In the now revitalized Navy Yard, a historic site is returned to its manufacturing glory
By James Tate
Brooklyn’s Navy Yard Building 128 had been empty and in disrepair for more than twenty years when Industry City CEO Andrew Kimball, then-president of the Navy Yard, approached developer David Belt in 2011 with an opportunity to bring the massive former machine shop back to life. Once a thriving center of ship manufacture, Building 128 serviced the U.S. military in both World Wars before falling into neglect in the second half of the twentieth century, along with much of the rest of the 300-acre Navy Yard. Belt, founder of the firm Macro Sea and with a long background in shepherding the city’s historic buildings into the modern day, was inspired by the site’s grandeur, and with partner Scott Cohen set about developing a plan to use Building 128 to provide a large-scale community for cutting-edge manufacturing.
Five years later, New Lab was born, a public-private partnership committed to the design of robotics, artificial intelligence, additive manufacturing (such as 3D printing), and nanotechnology. With 84,000 square feet and nearly 80 companies under its roof, its mission is to provide a home and resources for NYC based engineers and entrepreneurs.
“[New technology] doesn’t roll off the tongue when you think of New York,” said New Lab media manager Molly Erman. “It’s not fashion or finance or publishing…we’re hoping to give Silicon Vally a little bit of a run for its money.” Its specific interest in purposeful hardware, “not tech for tech’s sake” as Erman said, offers a good argument for its placement here. “Having access to New York’s other industries and being able to liase directly with the city government makes sense.”

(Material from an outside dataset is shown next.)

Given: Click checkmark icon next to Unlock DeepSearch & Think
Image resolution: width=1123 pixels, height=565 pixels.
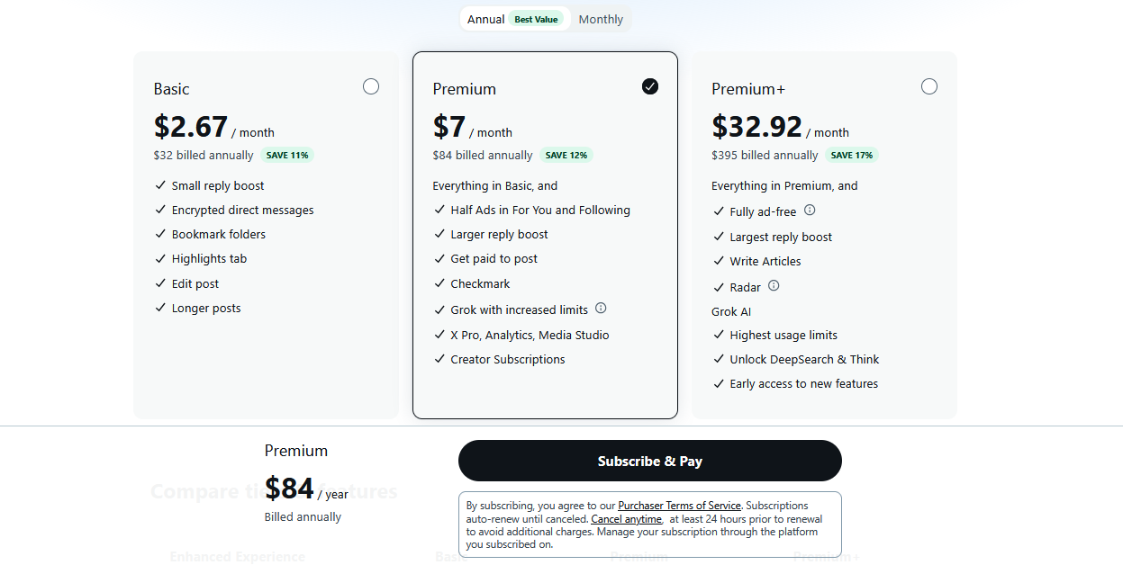Looking at the screenshot, I should tap(719, 359).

The mission overall is to facilitate an “optimistic view” of the future of technology, explained Erman. “We’re not seeking companies that want to come in and automate all of the jobs currently being done by humans, but instead are looking at ways for the work humans do to be assisted by technology to work smarter.” Tenants in the enormous, two-story facility are selected for business endeavors that are “genuinely positioned to benefit humanity,” and with an aim to outgrow New Lab’s facility within two to three years. “Ideally we’d like to see our companies graduate and take on space in the Navy Yard and become our neighbors. A big part of what this business is based on is the history of this building, as, circa 1915, it represented the future of manufacturing for New York City. Now that it’s 2017, we want to be a hub for that as well.”
Building 128 was transformed by Macro Sea from its World War-era condition to its present state in just under a year. “51,000 square-feet became 80,000,” said Erman, “and was expanded in a historically accurate way, something that was important to us. We added an entire second floor based on bridges suspended from the original gantry cranes that run across the roof. The cranes are the root of three bridges that unite the mezzanine.” Another of Macro Sea’s restorations is St. Ann’s Warehouse in DUMBO, not far from New Lab (see the story “Saintly Endeavors” in this issue), an abandoned tobacco warehouse converted into a performing arts center. “It was that project that caught the eye of Andrew Kimball, who personally asked David to check out this building, because it’s a big space and no one was really sure what to do with it.”
Having discovered an ideal home for New Lab, Belt, who is its acting CEO, turned to the question of the company’s ambitions.
“All of the tenants here are late-stage startups with a solid foundation of funding, so we don’t see ourselves as an incubator,” Erman said. “For our members, this is an independent place—we don’t take any IP [intellectual property], we take active steps to make sure that we’re accepting companies that aren’t in competition with one another, and that can only benefit from adjacencies.” Belt thinks of it as a Noah’s Ark—a healthy mix of companies doing a variety of work rather than a co-working space.
“We’re really a lab, with shared resources,” the media manager added. “For that reason, we don’t have red wine on tap or a ping-pong table or a nap room; it’s a professional environment where people are serious about getting work done.”
Those people comprise an array of innovators whose output ranges from robotics used in NASA’s Mars rovers (Honeybee Robotics) to miniature hydroponic farms (Farmshelf). Then there’s Buoy
Health, which produces a digital tool that uses AI to help consumers diagnose medical symptoms—an unusual instance of an entirely software-based tenant.
“Sometimes we break our own rules,” laughed Erman. “At our core, we’re hoping to service a community of people who are working in hardware, because it’s the hardest thing to do in New York City. It’s much easier to build an app in Manhattan than it is to solder something or prototype something in the middle of the day. Honeybee at one point had been working above a popular bar in the Lower East Side, so upstairs from kids chugging pickle backs there were engineers working on pieces of a Mars rover. That’s an amazing juxtaposition, so when we were building New Lab, that was a big part of our thesis. Previously, these companies were scattered all over, and we hear feedback from our companies all the time that it’s amazing to have access to like-minded people that you can share information with and just relate to. This is a great community doing hard things in a hard place, and David and Scott were excited about filling that need.”